La Selección de Inglaterra arribó a México la tarde del viernes bajo un estricto despliegue de seguridad, destinado a garantizar la tranquilidad del equipo durante su preparación para el enfrentamiento contra México en los Octavos de Final de la Copa del Mundo 2026. Este operativo, implementado por las autoridades mexicanas, busca prevenir incidentes tras los recientes disturbios ocurridos durante el partido entre México y Ecuador.
Con una vigilancia reforzada desde el Aeropuerto Internacional de Toluca hasta el hotel donde se concentrará el conjunto inglés en Santa Fe, más de un centenar de elementos de seguridad, junto con quince vehículos de apoyo y una ambulancia, están listos para resguardar al equipo dirigido por Thomas Tuchel. Además, la posibilidad de respaldo aéreo mediante helicóptero se añade a las precauciones, evidenciando la seriedad con que se están tomando las medidas.
Las medidas de seguridad se establecieron tras la perturbadora serenata que decenas de aficionados mexicanos organizaron frente al hotel de la Selección de Ecuador, lo que generó molestias y críticas desde la Federación Ecuatoriana de Fútbol. Para evitar repetir tales incidentes con Inglaterra, las autoridades decidieron iniciar un estricto control en los alrededores del hotel donde se hospedará el combinado europeo, que no ha sido revelado públicamente. La vigilancia no solo se concentrará en el traslado, sino que se mantendrá activa durante el entrenamiento y el partido programado para el domingo 5 de julio.
Inglaterra, con un enfoque meticuloso en su preparación, realizará su entrenamiento en las instalaciones de la Cantera de Pumas, un complejo altamente valorado por su privacidad y calidad de campos, avalado por la FIFA para recibir selecciones. Esta elección marca un cambio sobre otros equipos que optaron por otras instalaciones en anteriores encuentros. La seguridad en los alrededores de este centro de entrenamiento también será intensa.
El operativo de seguridad es parte de un plan mayor, conocido como Plan Kukulcán, que se extenderá hasta el día del partido. Como parte de las precauciones, se implementará una Ley Seca desde la medianoche del domingo 5 de julio hasta las siete de la mañana del lunes 6, una medida que abarca áreas estratégicas de la Ciudad de México, con más de mil funcionarios encargados de asegurar que se cumpla.
El Ángel de la Independencia también tendrá un aforo controlado durante posibles celebraciones, buscando evitar aglomeraciones que puedan poner en riesgo la seguridad de los asistentes, especialmente a la luz de los incidentes que dejaron cuatro fallecidos tras el último partido.

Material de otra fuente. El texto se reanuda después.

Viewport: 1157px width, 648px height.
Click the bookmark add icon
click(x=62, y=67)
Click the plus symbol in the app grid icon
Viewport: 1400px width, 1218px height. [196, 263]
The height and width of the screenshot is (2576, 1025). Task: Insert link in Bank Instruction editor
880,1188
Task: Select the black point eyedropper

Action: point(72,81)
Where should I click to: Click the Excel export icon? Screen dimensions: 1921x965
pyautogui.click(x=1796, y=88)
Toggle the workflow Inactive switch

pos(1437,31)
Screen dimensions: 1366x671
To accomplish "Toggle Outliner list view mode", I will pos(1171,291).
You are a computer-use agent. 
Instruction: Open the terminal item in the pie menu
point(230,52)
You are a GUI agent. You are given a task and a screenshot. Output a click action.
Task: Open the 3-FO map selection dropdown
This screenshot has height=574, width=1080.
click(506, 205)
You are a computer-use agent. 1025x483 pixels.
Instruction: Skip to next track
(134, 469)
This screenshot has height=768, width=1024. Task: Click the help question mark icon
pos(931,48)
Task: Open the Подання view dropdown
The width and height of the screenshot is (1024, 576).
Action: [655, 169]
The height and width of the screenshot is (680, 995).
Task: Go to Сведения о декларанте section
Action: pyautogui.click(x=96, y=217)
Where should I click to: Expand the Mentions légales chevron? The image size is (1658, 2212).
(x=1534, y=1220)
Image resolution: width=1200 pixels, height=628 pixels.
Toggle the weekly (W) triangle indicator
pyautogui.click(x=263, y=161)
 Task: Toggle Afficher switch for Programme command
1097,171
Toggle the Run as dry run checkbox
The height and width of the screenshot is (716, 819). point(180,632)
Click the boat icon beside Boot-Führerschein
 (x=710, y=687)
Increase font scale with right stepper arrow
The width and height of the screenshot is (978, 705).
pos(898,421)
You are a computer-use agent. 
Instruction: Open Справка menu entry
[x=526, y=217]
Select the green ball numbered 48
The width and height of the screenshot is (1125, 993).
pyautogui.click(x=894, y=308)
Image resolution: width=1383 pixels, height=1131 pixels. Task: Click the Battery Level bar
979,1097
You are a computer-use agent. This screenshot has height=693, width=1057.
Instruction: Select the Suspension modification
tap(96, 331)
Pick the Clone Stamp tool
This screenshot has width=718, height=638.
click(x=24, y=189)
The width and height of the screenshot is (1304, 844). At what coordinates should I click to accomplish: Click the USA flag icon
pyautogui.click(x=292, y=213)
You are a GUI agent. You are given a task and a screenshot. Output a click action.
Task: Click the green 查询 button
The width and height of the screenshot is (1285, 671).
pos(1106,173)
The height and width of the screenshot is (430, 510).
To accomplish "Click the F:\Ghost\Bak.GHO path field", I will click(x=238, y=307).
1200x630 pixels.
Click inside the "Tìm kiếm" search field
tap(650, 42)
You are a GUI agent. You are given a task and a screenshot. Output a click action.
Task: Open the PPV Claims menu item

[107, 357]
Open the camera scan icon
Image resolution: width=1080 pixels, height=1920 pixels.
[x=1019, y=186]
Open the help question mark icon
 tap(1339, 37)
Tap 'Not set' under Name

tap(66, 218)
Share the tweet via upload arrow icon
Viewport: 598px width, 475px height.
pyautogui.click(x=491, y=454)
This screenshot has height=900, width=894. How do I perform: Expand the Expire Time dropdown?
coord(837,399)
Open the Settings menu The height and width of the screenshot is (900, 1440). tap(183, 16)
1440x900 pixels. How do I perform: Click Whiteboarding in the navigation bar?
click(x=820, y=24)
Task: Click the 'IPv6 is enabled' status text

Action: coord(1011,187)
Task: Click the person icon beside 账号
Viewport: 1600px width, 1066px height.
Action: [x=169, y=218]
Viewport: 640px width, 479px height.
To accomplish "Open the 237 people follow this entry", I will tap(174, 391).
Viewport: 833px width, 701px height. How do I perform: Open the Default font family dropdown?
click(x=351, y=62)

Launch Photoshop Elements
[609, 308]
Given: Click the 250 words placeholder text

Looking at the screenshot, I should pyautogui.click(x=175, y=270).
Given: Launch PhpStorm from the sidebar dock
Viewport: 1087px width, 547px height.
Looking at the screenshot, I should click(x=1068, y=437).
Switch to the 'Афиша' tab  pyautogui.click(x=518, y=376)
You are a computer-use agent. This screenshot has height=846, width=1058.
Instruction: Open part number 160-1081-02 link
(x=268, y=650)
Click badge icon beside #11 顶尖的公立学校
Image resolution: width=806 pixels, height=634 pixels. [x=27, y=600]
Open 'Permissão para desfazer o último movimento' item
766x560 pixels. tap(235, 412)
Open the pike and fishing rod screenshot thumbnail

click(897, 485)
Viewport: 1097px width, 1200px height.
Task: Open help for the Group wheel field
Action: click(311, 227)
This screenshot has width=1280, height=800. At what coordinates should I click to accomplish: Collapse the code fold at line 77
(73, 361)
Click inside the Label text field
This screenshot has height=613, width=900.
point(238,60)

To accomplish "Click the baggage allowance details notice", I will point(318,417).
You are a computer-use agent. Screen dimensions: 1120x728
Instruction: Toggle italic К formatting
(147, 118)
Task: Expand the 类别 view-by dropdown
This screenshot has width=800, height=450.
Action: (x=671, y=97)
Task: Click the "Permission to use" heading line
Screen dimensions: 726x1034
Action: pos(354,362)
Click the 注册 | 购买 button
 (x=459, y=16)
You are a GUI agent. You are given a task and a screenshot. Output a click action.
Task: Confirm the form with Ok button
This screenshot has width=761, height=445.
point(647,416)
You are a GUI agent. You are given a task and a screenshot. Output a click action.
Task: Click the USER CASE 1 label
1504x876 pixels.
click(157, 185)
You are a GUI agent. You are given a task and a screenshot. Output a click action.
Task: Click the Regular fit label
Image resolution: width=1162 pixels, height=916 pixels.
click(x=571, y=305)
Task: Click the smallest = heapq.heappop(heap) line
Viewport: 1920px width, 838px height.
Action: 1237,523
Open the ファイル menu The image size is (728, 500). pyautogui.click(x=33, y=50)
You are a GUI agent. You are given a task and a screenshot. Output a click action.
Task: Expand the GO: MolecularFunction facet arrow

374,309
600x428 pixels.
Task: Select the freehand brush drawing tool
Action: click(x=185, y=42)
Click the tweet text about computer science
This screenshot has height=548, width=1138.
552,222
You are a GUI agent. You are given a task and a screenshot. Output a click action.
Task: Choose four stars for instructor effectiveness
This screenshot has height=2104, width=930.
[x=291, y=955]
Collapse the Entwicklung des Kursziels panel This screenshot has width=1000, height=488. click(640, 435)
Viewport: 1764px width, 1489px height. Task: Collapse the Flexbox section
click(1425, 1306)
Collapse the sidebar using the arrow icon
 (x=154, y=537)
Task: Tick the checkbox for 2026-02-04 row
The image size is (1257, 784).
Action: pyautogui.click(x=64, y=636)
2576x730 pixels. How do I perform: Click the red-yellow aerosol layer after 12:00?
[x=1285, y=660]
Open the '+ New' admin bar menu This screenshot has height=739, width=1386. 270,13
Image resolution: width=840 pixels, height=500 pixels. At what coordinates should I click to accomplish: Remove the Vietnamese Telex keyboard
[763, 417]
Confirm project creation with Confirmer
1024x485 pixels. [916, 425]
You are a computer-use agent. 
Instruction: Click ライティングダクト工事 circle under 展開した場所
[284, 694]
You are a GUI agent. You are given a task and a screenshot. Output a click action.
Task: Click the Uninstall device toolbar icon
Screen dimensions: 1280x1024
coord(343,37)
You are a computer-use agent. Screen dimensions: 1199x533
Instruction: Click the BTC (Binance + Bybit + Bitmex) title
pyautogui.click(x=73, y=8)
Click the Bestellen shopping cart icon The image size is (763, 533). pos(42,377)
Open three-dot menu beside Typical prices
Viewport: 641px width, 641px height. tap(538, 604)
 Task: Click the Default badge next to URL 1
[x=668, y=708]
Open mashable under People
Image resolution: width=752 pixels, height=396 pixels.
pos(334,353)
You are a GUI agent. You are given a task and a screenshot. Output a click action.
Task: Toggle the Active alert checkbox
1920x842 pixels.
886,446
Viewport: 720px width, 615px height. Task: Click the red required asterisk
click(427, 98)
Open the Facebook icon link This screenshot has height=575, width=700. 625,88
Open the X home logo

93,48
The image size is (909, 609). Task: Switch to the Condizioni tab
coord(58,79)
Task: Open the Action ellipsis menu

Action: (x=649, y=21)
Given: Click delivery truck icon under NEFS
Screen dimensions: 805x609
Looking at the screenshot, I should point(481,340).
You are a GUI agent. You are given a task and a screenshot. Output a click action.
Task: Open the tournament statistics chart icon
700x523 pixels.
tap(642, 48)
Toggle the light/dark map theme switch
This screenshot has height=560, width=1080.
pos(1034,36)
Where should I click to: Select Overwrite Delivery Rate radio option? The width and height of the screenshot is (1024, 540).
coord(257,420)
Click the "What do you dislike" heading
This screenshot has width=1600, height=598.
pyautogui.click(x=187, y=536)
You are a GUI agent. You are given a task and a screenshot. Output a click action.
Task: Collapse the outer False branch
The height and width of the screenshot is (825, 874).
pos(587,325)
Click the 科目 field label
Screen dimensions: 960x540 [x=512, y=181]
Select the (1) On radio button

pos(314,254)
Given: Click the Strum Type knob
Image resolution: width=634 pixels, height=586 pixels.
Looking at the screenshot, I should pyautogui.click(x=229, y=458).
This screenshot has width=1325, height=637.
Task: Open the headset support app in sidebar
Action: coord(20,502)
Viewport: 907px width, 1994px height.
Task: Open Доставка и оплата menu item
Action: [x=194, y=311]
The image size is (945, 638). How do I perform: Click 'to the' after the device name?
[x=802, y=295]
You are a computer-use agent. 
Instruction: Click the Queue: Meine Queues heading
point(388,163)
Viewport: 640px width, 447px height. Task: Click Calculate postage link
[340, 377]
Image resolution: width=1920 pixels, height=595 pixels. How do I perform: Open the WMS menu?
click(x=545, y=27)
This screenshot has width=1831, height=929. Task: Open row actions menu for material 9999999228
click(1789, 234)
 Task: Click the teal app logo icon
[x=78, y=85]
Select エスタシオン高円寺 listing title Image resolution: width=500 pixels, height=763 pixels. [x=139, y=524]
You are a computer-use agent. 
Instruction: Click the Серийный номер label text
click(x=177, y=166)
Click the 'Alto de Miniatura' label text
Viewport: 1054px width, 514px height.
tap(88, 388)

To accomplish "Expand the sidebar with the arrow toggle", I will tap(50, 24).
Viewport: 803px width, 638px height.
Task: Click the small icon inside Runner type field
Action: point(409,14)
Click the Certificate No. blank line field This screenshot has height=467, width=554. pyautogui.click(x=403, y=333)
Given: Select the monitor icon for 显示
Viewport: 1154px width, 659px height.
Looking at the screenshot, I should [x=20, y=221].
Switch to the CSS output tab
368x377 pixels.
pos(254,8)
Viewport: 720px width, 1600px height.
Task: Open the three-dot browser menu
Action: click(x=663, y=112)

La expectativa está alta para el enfrentamiento entre México e Inglaterra, uno de los más esperados de los Octavos de Final del Mundial 2026. Los organizadores han planeado un dispositivo que incluirá vigilancia terrestre, drones y servicios médicos de emergencia, reflejando así el compromiso por ofrecer un ambiente seguro y organizado para todos los involucrados.